Ben Roethlisberger is Just an Ordinary Guy

Brady’s got Gisele. Peyton’s got his pedigree. But this year’s All-Maxim QB is the regular guy who restored a city and a franchise to greatness.

You might expect to find an off-duty NFL quarterback lounging in the VIP section of a club in Vegas or South Beach. But if you’re looking for Ben Roethlisberger, check the dive bars across the river from downtown Pittsburgh. “Pittsburgh is Iron City, Yuengling, and Rolling Rock,” Roethlisberger says. “It’s about the tough bars where the steelworkers and the coal miners hang out. It’s great to have a beer with them.”

After a disappointing 2006 season following his near-fatal motorcycle crash, Roethlisberger proved last fall, in his fourth year, that he truly belongs among the NFL’s elite QBs. He finished behind only Tom Brady in passing efficiency and earned his first Pro Bowl nod. He also showed he can take over a game—as he did against Baltimore in week nine, passing for five TDs in the first half. It was a statistically perfect game (with a max rating of 158.3), one of two in 2007 and three in his career, which ties him with Peyton Manning for the league record. In a generation of QBs who seem to have been groomed for the position—Brady, Philip Rivers, Mannings II and III—Roethlisberger is a throwback: a sturdy, hard-nosed everyman who can be relied on to make the small plays as well as the big. “He’s got everything,” says ESPN NFL writer and analyst John Clayton. “He’s tough, physical, and a good leader. Whenever he needs to make a drive happen, he can.”

The Steelers handed Roethlisberger a $102 million contract extension in the off-season, but off the field, in his oversize T-shirts and backward baseball caps, Big Ben morphs into an average 26-year-old dude.

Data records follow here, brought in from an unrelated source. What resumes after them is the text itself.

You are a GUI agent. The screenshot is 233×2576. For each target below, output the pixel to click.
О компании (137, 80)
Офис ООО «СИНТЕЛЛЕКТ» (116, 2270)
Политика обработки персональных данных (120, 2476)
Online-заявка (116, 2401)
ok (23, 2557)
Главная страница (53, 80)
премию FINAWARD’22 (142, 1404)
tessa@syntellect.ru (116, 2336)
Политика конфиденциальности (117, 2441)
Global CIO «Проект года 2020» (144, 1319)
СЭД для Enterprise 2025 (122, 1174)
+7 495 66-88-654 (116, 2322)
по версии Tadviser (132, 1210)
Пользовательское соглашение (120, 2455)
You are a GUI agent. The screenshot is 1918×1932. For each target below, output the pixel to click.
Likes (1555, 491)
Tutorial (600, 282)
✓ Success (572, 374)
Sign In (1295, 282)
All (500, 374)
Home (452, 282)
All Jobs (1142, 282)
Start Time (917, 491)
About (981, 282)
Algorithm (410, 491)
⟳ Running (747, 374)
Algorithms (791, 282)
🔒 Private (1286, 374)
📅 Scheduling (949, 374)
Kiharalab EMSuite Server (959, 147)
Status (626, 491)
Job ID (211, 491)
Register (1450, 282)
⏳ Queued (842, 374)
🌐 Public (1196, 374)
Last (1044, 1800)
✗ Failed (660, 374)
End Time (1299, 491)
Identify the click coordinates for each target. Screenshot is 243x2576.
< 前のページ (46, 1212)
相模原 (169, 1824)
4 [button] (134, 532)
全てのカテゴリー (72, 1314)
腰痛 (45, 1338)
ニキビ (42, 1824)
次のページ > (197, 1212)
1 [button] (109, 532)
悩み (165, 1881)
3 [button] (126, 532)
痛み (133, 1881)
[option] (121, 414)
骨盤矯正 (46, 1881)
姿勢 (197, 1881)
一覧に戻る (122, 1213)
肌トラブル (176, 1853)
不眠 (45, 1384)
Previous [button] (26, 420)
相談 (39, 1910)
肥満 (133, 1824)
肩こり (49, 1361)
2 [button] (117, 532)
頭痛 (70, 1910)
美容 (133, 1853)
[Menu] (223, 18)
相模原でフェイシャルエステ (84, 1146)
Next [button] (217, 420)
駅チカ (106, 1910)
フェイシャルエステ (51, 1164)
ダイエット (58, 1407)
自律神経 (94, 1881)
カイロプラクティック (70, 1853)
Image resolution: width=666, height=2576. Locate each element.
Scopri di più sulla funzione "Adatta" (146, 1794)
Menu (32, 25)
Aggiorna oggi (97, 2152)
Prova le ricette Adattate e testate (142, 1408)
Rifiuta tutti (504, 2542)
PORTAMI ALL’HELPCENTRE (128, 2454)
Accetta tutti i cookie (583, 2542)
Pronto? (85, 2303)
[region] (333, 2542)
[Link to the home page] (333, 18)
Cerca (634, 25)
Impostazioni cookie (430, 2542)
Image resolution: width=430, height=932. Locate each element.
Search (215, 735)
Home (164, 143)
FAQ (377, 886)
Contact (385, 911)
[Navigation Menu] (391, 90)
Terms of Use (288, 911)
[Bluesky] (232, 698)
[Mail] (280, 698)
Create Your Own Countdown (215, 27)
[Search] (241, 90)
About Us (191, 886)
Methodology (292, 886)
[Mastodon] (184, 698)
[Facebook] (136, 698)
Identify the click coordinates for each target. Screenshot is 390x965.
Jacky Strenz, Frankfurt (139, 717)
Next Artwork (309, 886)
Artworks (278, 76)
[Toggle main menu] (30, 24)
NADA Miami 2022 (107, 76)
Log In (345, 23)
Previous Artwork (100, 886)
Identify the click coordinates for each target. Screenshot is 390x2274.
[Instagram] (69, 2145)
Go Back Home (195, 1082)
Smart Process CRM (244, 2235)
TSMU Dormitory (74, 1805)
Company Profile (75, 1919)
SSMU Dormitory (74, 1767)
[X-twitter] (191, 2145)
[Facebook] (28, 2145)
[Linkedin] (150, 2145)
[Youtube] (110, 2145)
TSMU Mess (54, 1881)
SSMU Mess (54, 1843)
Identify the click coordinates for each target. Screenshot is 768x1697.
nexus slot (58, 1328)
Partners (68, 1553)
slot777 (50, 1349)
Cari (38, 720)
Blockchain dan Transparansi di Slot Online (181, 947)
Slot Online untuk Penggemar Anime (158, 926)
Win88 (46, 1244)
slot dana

While he still admits to a soft spot for fancy, fast machines like his Jaguar XKR (“It’s my downfall.”), his other hobbies are as all-American as it gets: grilling, hunting geese, and riding ATVs. He’s a more perfect fit for this blue-collar town than even the legendary Terry Bradshaw—a savior who has brought the Steelers franchise and its beloved city back to life.

Roethlisberger grew up four hours west, in Findlay, Ohio, a factory town near Toledo. He didn’t play QB until his senior year in high school, then went on to helm the offense at Miami University—in Ohio. “I’m not a surfer from California,” he says. “I’m not a pretty boy. I come from a blue-collar mill-town background. That’s why I fit in well here.”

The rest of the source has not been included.